4. En Europe : entre exorcisme et vide juridique

La diaspora nord-africaine a importé ces pratiques. En France, en Belgique ou en Suède, la roqya — guérison spirituelle par récitation du Coran — fait l’objet d’une surveillance accrue par la MIVILUDES. Certains exorcistes autoproclamés prétendent « libérer des djinns » moyennant des sommes importantes, voire des rituels dangereux.

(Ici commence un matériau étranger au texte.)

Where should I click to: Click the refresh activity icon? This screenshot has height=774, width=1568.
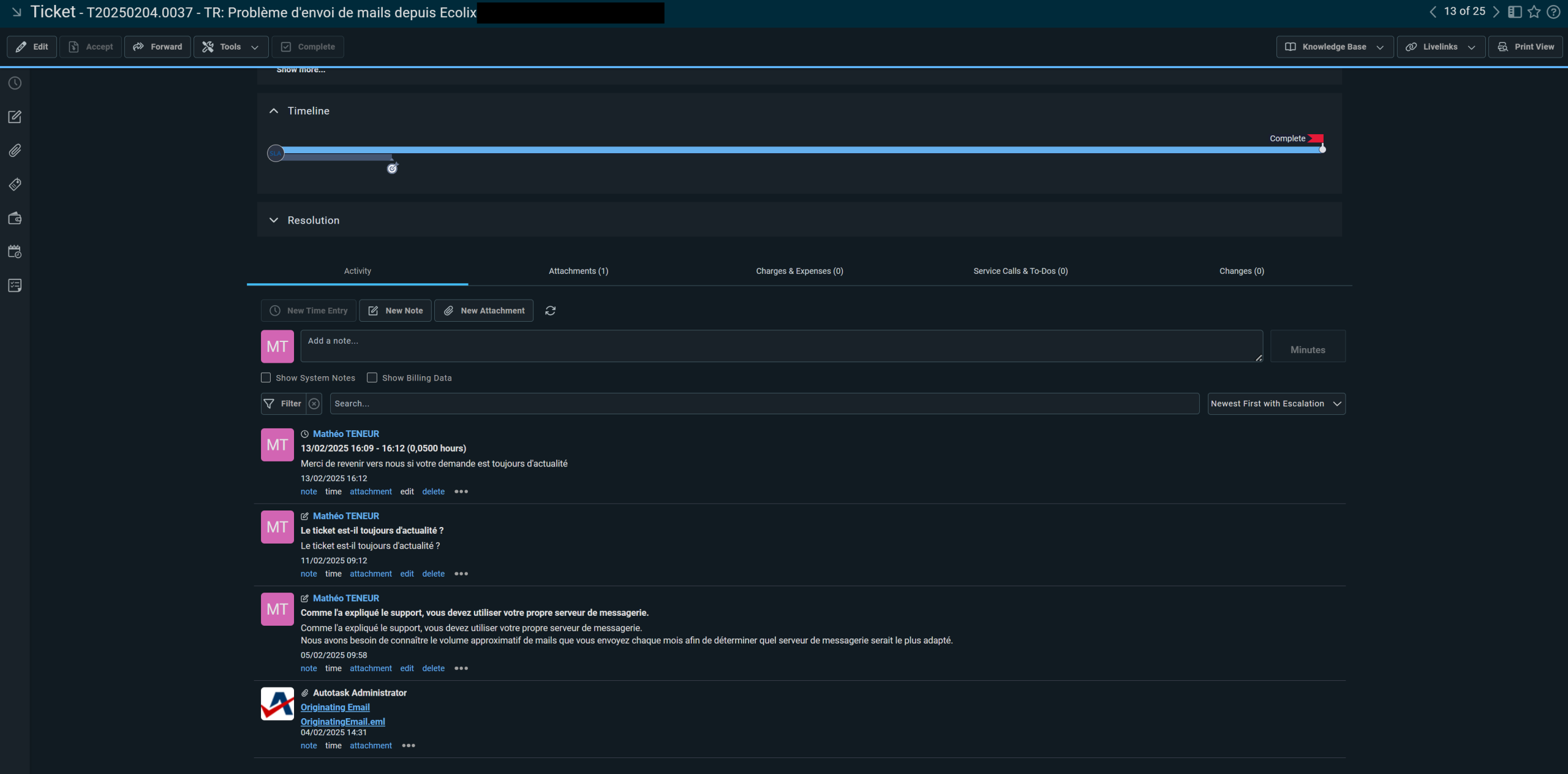click(x=551, y=311)
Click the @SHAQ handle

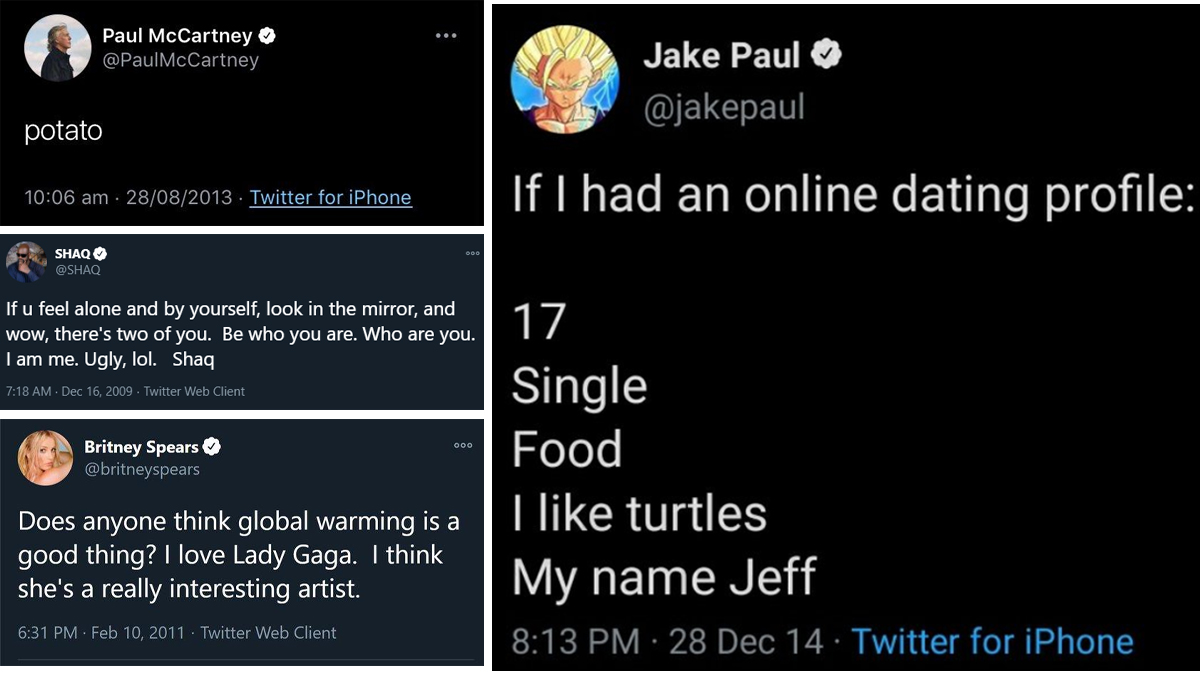point(77,270)
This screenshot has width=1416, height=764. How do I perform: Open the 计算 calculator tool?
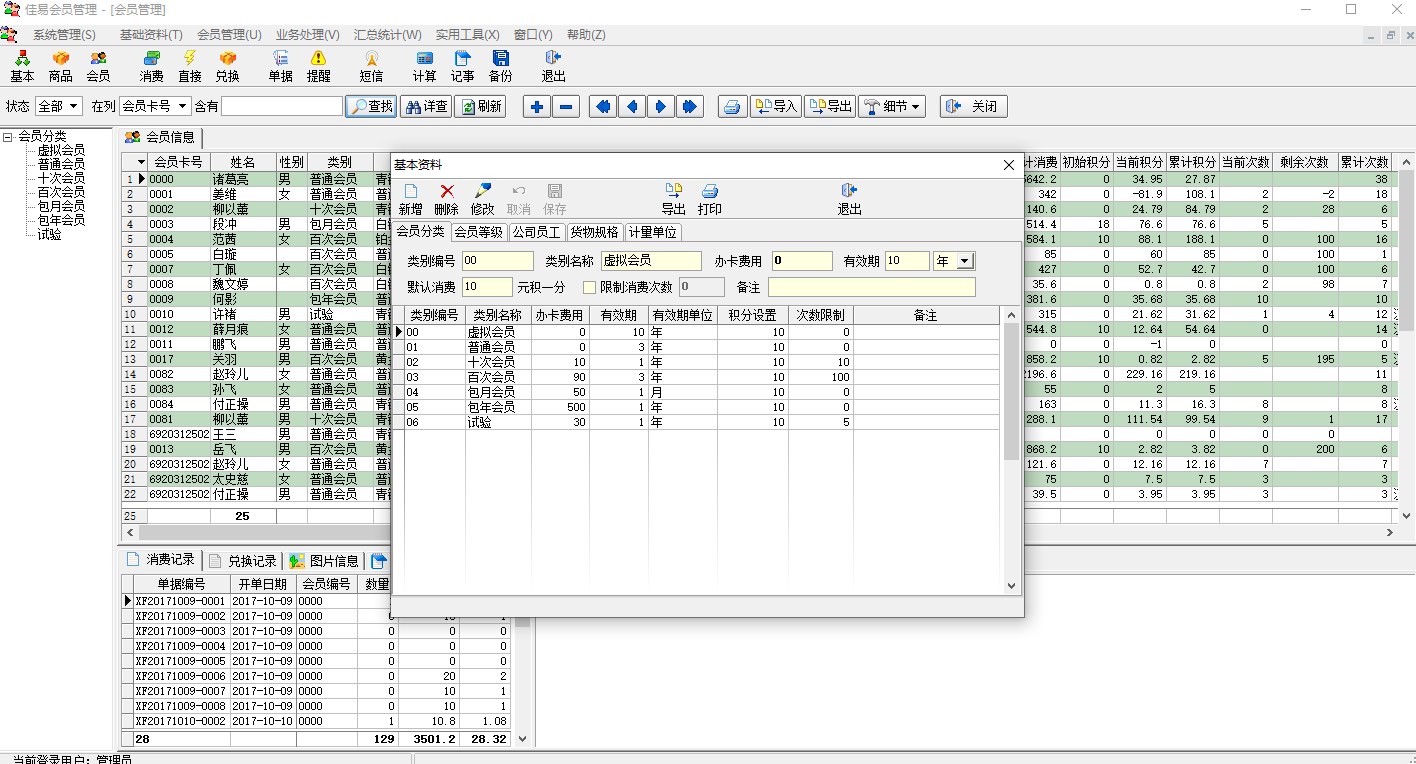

Une étude publiée sur SpringerLink analyse la pratique d’un raqi à Stockholm, qui détecte la possession en « plaçant sa paume droite sur le front du patient ». Ce marché spirituel, en forte expansion, échappe encore au cadre juridique européen, oscillant entre thérapie et charlatanisme.


5. Une lecture symbolique et anthropologique

Au-delà du fait religieux, ces croyances traduisent une quête universelle : celle du sens dans un monde où le sacré s’efface. Le trésor enfoui devient une métaphore de la mémoire et du destin : retrouver ce qui a été perdu, réparer une injustice, accéder à la lumière cachée sous la terre. L’enfant zouhri incarne à la fois l’innocence et le sacrifice ; les djinns, eux, symbolisent l’invisible que la modernité refuse mais que les sociétés continuent de craindre.

Comme le souligne l’anthropologue marocain Abdellah Hammoudi, « la sorcellerie est un langage social, une manière de rendre visibles les forces invisibles qui gouvernent nos vies ». Entre mystique, économie et crime, la sorcellerie musulmane demeure l’un des miroirs les plus troublants de nos sociétés.


Sources principales : Morocco World News, ICR Journal, Al Arabiya English, IJSP, Springer Religion & Society.